Romalı politikacı ve tarihçi Çiçero’nun yazdıklarına göre; Cellatlar, şehir dışında oturmak kente geldiklerini küçük bir çanla o şehrin onurlu insanlarına duyurmak zorundaymışlar. Çünkü cellât farkında olmadan küçücük bir dokunuş bile olsa eğer bir kişiye temas ederse, o kişinin onuru zedelenirmiş…. Eğer çevrelerinde bir cellât varsa Roma vatandaşlarının çoğu ona onursuz, namussuz olduğunu hissettirirmiş .
Osmanlı’da 15. yüzyılda kullanılmaya başlanan cellatlar, 16. yüzyılda Bostancı Ocağına bağlı bir ocak kurmuşlar. Genellikle Hırvat dönmeleri veya çingenelerden seçilen cellâtlar, padişahın özel koruması da olurlarmış. En önemlisi cellatların sağır ve dilsiz olması gerekirmiş zira mahkûmun son çığlıklarını duyup etkilenmemeleri ya da kurbanın yalvarmasıyla merhamete gelmemeleri olası bir insani tepkiyle infazın gerçekleştirilmemesi endişesi varmış.
Olası bir insani tepki diyorum…
Bu dönemleri düşündüğümde ne kadar onursuz ve insaniyetten uzak yaşadığımızı bir kez daha fark ederek tüylerim diken diken oluyor…
6 Yaşında bir çocuk…
Dünyadan, acımasız insanlardan, kötülükten, yalan dolandan, kin ve nefretten, intikamdan haberi bile olmayan, bu kelimelerin belki de ne anlama geldiğini bile bilmeyen bir çocuk…
İnsan ama insan gibi insan; Allah’ın yarattığı bir canlıya -sineğe bile- zarar verdiğinde üzülen, üzülmesi gereken insan, böyle bir şey yapamaz…

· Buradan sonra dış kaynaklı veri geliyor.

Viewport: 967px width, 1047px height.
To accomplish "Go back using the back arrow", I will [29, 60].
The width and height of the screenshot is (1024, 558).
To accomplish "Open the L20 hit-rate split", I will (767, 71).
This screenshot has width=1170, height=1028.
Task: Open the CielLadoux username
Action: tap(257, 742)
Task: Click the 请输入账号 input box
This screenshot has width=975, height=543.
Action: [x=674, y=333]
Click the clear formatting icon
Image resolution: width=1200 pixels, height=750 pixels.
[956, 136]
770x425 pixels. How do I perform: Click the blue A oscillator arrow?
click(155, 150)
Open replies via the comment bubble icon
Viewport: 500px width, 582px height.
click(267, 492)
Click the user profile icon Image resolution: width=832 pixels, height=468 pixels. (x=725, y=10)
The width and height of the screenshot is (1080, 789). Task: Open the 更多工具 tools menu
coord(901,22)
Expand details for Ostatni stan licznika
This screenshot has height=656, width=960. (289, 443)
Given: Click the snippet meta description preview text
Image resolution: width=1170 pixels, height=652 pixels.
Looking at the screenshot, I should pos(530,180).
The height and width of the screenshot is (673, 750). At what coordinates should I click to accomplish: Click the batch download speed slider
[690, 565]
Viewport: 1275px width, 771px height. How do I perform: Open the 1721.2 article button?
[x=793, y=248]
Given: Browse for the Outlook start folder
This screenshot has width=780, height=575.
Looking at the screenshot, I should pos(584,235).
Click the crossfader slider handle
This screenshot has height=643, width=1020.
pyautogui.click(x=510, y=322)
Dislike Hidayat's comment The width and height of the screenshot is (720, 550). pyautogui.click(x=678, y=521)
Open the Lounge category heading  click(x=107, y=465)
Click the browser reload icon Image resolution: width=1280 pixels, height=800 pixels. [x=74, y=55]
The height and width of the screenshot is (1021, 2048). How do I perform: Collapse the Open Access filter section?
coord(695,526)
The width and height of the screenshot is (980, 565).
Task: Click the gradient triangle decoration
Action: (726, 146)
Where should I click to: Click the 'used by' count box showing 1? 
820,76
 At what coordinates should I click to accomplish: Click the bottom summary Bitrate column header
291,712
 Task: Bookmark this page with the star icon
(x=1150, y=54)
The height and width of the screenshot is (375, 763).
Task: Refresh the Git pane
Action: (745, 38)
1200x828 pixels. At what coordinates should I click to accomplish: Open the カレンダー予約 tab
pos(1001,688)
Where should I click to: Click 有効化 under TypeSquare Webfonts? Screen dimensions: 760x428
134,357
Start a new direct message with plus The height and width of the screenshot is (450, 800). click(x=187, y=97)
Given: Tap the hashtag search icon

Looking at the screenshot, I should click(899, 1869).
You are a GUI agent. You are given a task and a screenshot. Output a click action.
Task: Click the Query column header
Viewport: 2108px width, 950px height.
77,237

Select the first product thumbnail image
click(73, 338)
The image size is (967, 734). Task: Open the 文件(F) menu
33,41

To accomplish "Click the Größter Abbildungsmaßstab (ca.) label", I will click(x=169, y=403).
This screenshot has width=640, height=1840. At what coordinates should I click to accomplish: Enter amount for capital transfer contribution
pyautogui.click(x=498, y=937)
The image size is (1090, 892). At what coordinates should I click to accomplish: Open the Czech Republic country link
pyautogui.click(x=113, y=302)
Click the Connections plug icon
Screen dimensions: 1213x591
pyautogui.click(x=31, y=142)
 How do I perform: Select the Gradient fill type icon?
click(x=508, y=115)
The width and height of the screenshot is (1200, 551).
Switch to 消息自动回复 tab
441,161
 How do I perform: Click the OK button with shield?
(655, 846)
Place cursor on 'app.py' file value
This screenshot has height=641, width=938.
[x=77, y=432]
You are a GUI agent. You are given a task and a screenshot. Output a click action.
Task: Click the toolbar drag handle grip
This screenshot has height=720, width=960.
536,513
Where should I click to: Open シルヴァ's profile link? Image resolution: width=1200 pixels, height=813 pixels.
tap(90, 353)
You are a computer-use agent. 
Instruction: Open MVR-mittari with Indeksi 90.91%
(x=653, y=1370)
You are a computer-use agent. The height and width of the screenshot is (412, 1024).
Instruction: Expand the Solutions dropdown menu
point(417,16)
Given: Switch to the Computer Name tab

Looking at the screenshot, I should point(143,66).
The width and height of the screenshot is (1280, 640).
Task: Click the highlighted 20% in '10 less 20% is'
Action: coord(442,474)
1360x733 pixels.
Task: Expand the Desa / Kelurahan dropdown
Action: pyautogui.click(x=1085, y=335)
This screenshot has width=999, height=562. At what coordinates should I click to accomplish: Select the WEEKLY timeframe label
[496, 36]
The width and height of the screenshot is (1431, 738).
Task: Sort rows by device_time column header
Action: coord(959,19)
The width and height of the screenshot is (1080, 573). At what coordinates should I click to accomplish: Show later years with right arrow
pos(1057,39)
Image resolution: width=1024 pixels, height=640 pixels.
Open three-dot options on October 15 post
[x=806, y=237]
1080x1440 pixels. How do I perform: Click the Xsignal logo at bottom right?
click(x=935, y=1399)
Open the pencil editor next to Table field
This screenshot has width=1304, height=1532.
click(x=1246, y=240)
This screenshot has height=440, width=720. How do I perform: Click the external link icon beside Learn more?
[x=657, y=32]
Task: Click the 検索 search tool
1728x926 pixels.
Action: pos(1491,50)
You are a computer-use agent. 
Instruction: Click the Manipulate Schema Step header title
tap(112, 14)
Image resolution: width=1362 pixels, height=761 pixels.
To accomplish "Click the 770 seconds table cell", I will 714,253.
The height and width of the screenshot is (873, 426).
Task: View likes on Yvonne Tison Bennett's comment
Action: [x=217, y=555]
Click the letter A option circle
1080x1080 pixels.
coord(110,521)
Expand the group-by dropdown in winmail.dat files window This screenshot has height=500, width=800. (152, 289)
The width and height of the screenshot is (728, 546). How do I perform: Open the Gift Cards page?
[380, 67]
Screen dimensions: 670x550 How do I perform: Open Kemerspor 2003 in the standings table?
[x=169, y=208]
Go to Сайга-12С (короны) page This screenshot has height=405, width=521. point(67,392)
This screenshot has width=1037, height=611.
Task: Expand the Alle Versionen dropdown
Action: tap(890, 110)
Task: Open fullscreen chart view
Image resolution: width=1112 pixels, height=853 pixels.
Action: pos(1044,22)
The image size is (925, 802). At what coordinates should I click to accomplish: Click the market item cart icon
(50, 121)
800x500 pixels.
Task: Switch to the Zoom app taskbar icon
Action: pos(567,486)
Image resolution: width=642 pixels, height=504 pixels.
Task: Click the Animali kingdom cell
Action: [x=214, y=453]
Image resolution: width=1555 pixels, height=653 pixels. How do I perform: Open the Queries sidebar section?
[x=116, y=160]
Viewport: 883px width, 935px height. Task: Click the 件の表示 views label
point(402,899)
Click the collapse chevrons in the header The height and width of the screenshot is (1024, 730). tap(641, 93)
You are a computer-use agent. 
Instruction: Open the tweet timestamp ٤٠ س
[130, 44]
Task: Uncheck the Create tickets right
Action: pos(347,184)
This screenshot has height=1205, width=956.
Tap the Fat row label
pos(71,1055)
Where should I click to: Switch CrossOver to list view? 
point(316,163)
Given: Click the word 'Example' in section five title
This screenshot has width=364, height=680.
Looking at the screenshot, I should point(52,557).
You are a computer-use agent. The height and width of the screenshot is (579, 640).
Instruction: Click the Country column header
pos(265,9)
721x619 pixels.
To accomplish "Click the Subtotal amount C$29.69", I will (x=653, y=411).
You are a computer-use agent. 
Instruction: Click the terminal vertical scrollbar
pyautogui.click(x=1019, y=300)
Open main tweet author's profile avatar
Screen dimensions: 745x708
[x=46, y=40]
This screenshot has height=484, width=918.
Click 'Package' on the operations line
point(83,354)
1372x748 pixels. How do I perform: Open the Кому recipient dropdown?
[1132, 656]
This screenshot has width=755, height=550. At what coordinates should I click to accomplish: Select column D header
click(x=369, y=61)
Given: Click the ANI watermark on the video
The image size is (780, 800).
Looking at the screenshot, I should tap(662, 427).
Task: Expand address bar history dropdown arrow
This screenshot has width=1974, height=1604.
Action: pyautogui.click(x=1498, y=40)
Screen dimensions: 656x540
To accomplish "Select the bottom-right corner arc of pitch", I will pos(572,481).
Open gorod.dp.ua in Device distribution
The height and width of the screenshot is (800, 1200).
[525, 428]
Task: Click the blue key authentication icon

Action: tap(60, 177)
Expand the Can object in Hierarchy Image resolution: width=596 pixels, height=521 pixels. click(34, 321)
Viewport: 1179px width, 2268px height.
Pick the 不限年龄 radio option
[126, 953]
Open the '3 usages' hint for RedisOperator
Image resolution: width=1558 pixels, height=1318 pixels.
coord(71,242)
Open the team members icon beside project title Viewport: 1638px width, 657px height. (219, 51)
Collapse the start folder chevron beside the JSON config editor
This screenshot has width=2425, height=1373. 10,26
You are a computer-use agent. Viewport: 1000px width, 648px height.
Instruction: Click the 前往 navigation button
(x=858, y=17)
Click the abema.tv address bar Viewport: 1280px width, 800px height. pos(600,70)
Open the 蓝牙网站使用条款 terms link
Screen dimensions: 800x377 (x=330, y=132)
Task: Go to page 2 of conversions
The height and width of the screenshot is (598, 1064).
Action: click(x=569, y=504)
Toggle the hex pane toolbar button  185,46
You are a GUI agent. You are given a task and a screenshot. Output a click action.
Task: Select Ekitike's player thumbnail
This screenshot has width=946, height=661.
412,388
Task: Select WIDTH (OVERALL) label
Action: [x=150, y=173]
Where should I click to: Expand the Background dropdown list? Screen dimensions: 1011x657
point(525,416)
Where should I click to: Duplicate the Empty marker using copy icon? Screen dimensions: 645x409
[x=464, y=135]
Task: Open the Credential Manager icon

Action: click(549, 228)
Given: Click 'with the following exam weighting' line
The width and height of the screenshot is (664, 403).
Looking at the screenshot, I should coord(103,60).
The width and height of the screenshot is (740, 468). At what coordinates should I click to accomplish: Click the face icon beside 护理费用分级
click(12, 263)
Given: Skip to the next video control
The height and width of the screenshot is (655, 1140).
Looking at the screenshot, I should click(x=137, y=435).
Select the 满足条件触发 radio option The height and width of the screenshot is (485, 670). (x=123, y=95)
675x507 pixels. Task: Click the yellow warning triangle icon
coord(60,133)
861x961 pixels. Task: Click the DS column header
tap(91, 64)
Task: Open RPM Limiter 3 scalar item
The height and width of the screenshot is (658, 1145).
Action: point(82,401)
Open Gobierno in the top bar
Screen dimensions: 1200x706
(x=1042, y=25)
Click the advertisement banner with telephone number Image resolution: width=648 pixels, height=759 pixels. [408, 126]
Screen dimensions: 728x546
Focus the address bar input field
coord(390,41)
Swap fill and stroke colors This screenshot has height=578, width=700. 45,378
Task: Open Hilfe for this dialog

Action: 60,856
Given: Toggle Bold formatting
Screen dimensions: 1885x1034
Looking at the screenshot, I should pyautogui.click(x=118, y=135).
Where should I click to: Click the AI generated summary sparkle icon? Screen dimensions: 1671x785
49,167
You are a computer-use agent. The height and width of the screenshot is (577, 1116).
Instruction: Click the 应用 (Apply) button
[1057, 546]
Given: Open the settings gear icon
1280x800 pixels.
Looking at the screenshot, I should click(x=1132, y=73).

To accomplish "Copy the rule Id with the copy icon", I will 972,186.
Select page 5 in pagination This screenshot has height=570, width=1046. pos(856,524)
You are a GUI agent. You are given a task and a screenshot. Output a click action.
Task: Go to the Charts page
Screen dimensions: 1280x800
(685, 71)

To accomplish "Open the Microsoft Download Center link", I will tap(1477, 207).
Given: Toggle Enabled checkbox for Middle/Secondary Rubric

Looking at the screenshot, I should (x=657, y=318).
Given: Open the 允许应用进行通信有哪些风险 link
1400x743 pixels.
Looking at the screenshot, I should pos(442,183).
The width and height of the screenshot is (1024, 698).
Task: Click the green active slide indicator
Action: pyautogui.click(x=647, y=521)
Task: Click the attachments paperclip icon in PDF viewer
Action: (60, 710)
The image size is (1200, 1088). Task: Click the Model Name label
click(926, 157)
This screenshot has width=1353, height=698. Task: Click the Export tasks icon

İnsan, böyle bir çocuğa nasıl kıyabilir?…
Bu nasıl bir vahşettir?…
Bıçaklamak, boğmak ve yakmak!?…
Üstelik bir de öldürdüğü çocuğu aramaya gidecek kadar soğukkanlı bir canavar olabilmek…
Bu nasıl bir ruh halidir?…
Aklın, mantığın kabullenmediği, akıllara zarar bir durum… O anneyi, babayı ve kardeşleri tahayyül edemiyorum… Allah hiçbir ana babaya böyle bir acı yaşatmasın!…
Bugün hiçbir şey olmamış gibi hareket edebilen onursuz cellatlar aramızda ellerini kollarını sallayıp gezebilirken; eski tarihlerde işi cellatlık olanların bile insafa gelmesinden endişe duyularak sağır ve dilsizlerin cellat olarak seçilmesi…
Orta Çağ’da cellatların insanlara temas etmesinin onursuzluk sayılması…
Ve bugün geldiğimiz durum!?…
Tüm bunları düşündüğümde tarih derslerinde karanlık çağ olarak dinlediğimiz Orta Çağ’da bile insanların bizden daha onurlu yaşıyor olduğu kanısına varıyorum. Bu acı tablo, yaşadığımız dünyanın soğuk ve ürkütücü yüzünü gözler önüne sererken bugün insanlığımızdan utanıyoruz. Beş buçuk yaşında bir yavruyu bıçaklayarak diri diri yakarken onun çığlıklarını işitip insafa gelmeyen bu ve bunun gibi cani ruhlu insanların bir an önce toplumumuzdan, bilemiyorum nasıl ama seçilerek tecrit edilmesi gerek…
Ve oturup düşünülmesi gereken en büyük husus da bu hasta ruhlu insanların sayısının neden bu kadar arttığı?… Nedir insanları bu hale getiren, canileştiren sebep?… Biz neden böyle bir toplum olduk ve bu gidişat nereye doğru?…
Bir an önce topluma sirayet eden bu hastalığın sebebi teşhis edilip tedavi edilmesi gerek. Yoksa sonumuzu düşünmek bile istemiyorum.
Toplumun acilen, tepeden tırnağa ruh ve beden sağlığı açısından değerlendirilmesi gerek sanırım…
Son söz Che Guevara’dan :
“Aynı evrende yaşamamalı cellatlar ve çocuklar; Ya ölmeli cellatlar ya hiç doğmamalı çocuklar.”